Emergenza idrica, il comune ricorre alle autobotti

I problemi sono causati dalla riduzione dei prelievi nei pozzi che dipendono dalle sorgenti Favara e Cerasa

MONREALE – A causa del perdurare dell’emergenza idrica nella città normanna, l’assessore ai servizi a rete Geppino Pupella, per risolvere le difficoltà nell’erogazione, ha predisposto un servizio di approvvigionamento facendo ricorso all’utilizzo di alcune autobotti.

I problemi sono causati dalla riduzione dei prelievi nei pozzi che dipendono dalle sorgenti Favara e Cerasa. Nelle prossime ore verranno date informazioni su come i cittadini potranno contattare Il servizio che sarà gestito dalla protezione civile e il servizio idrico per riempimento dei serbatoi.

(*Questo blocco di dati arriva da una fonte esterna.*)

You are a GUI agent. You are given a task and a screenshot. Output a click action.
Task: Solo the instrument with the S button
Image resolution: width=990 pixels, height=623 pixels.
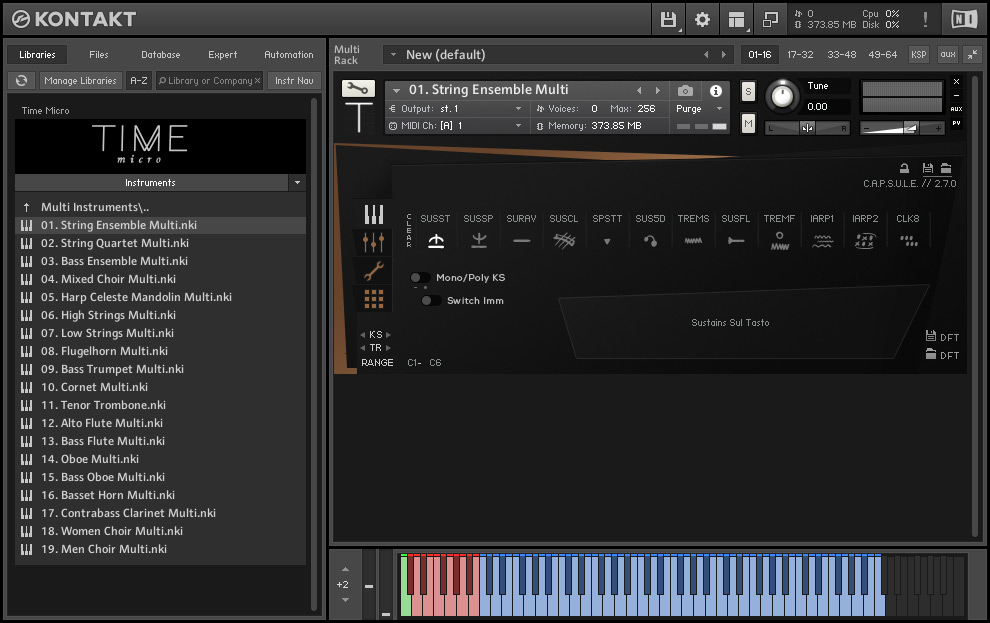(x=748, y=92)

Stamattina diverse segnalazioni sono arrivate dal quartiere Carmine e dalle abitazioni del centro storico. Solo pochi appartamenti riescono a rifornirsi del bene primario, grazie a grandi cisterne private o alla dotazione di potenti autoclavi che riescono a pescare l’acqua molto in basso. L’acqua proveniente dal serbatoio Ranteria, rifornito dal pozzo Boara, arriva con scarsa pressione, insufficiente a rifornire le abitazioni dei piani alti.